In the course of my work developing Transport Databook (which, if you haven’t checked it out yet, is a resource for up-to-date transportation data), I pulled together information on changes in transportation mode shares in U.S. cities over time. I was sadly unsurprised to find that the share of people commuting by car in the country’s ten biggest cities is little changed from what it was in 1970. The level of car reliance is a fact of life, one might say. Given public interest in autonomous vehicles, cities should give up on bus lanes, abandon pedestrianized streets—just give people what they want.
Yet examining similar data for Paris and London suggests that, in fact, policy can matter. In those wealthy cities, the level of automobile travel has declined quite substantially since the early 1990s. That decline is not an accident. It is the product of clear-headed policies that implemented a vision of the city where travel by walk, bike, and transit is prioritized; the recent pedestrianization of the Seine highway and the plans for new cross-Thames pedestrian bridges, for example, reinforce those policies.
How will American cities respond? Will they allow the automobile to continue to define the way our transportation system works? Or will city residents, and their representatives, fight back?

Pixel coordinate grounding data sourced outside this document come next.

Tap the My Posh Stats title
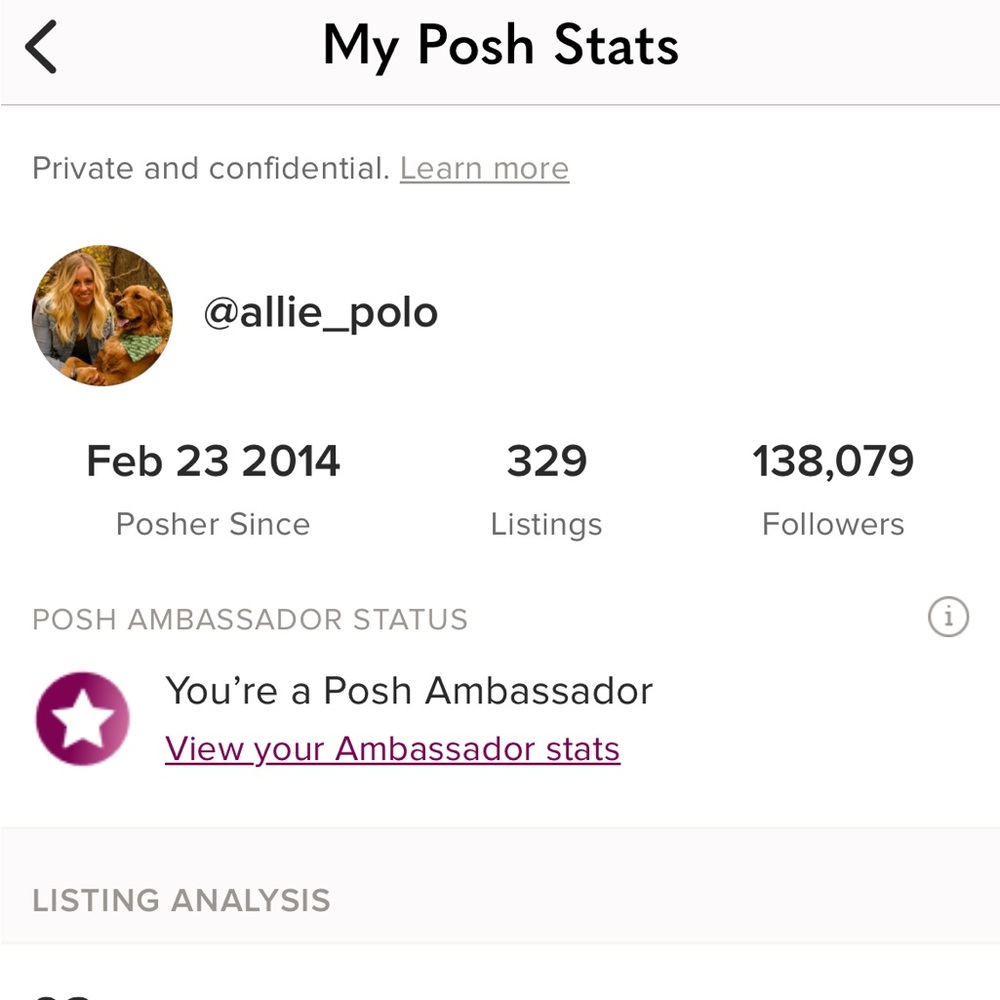Image resolution: width=1000 pixels, height=1000 pixels. click(500, 46)
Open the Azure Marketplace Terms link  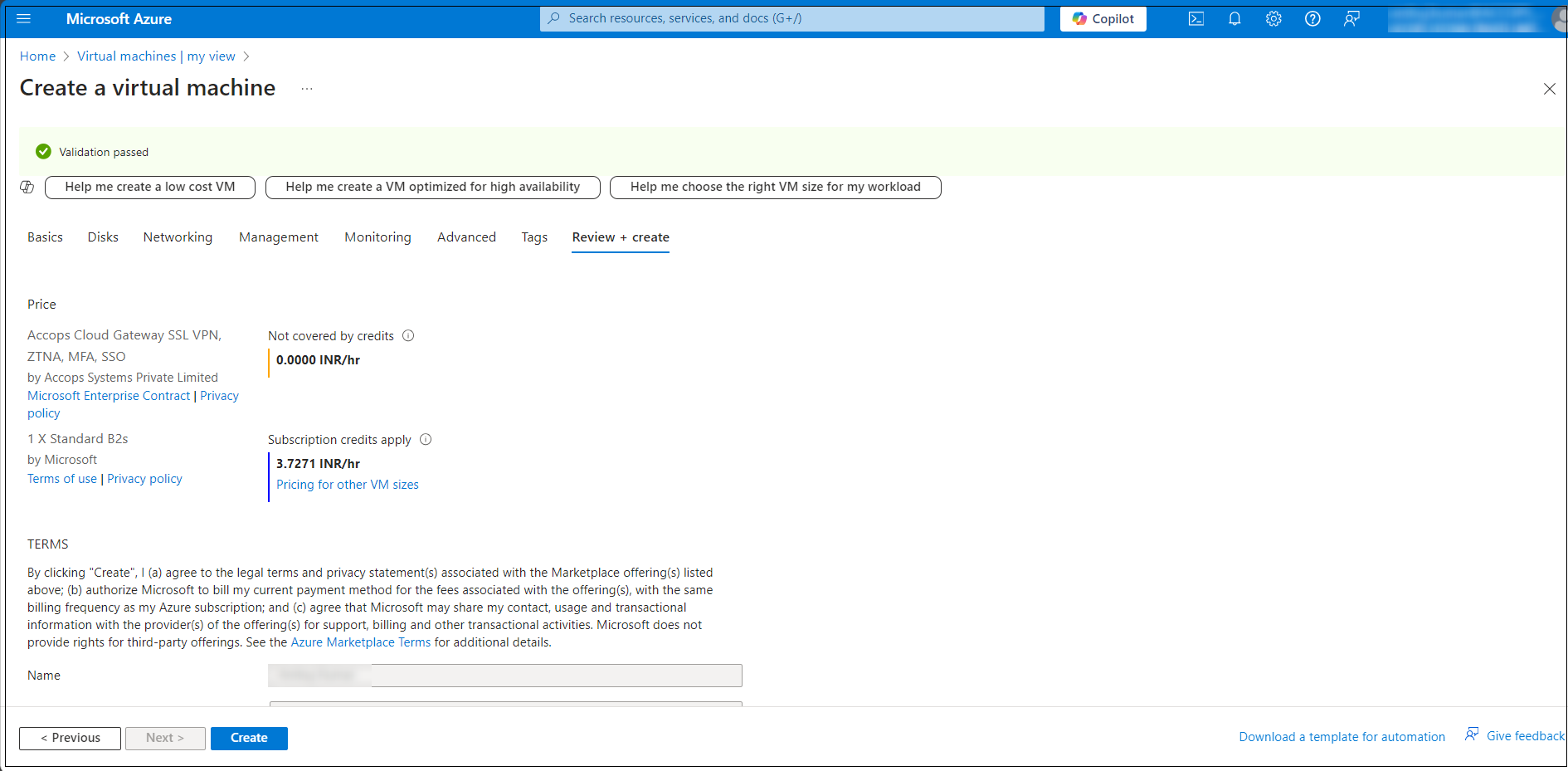point(360,642)
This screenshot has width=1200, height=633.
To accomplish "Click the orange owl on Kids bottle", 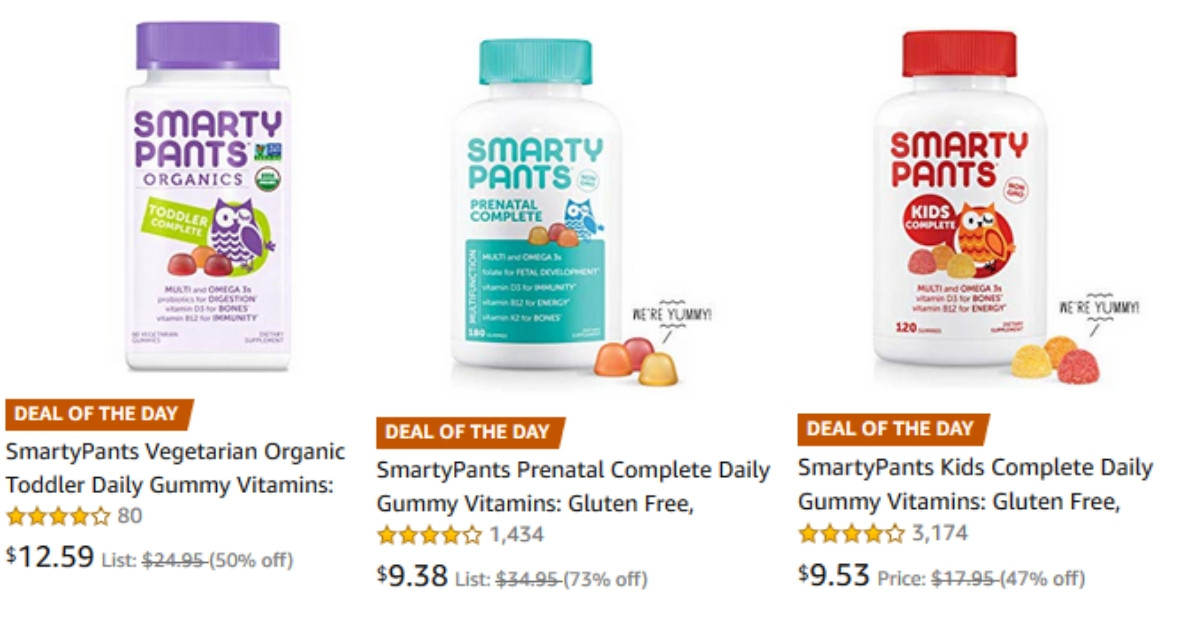I will click(987, 233).
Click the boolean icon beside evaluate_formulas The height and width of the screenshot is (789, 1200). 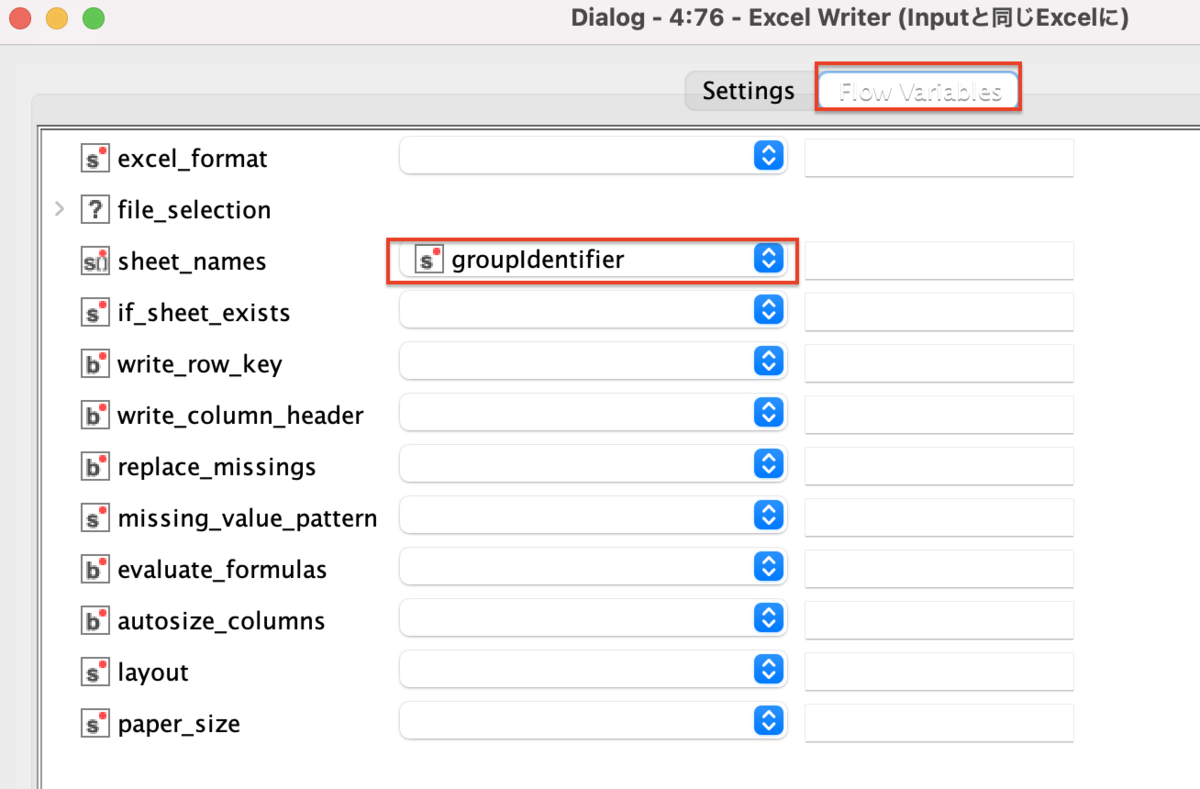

Submission to what, or to whom? Perhaps I am fear-mongering. Am I falling prey to unreasonable concerns, just as Michel Houellebecq does in his racist predictions for a future France? Perhaps the evolution of our transportation system toward driverless cars will simply mean an evolution of current conditions which, while not in any way ideal, nonetheless are, at minimum, functional.
But perhaps I am right that the increasing complication of the transportation system, and the speed at which changes are being made, really do mean that we as a public have no choice but to accept the reality that our technological masters provide us. Or, at least, we may not have the will or the means to produce a viable alternative in time to prevent the realization of that future.
* It is worth noting that this vision is not shared by all private actors. Lyft has made clear that its vision for the future is of shared vehicles, not private cars. If the public sector fails to intervene against a car-ownership society, maybe another part of the private sector will.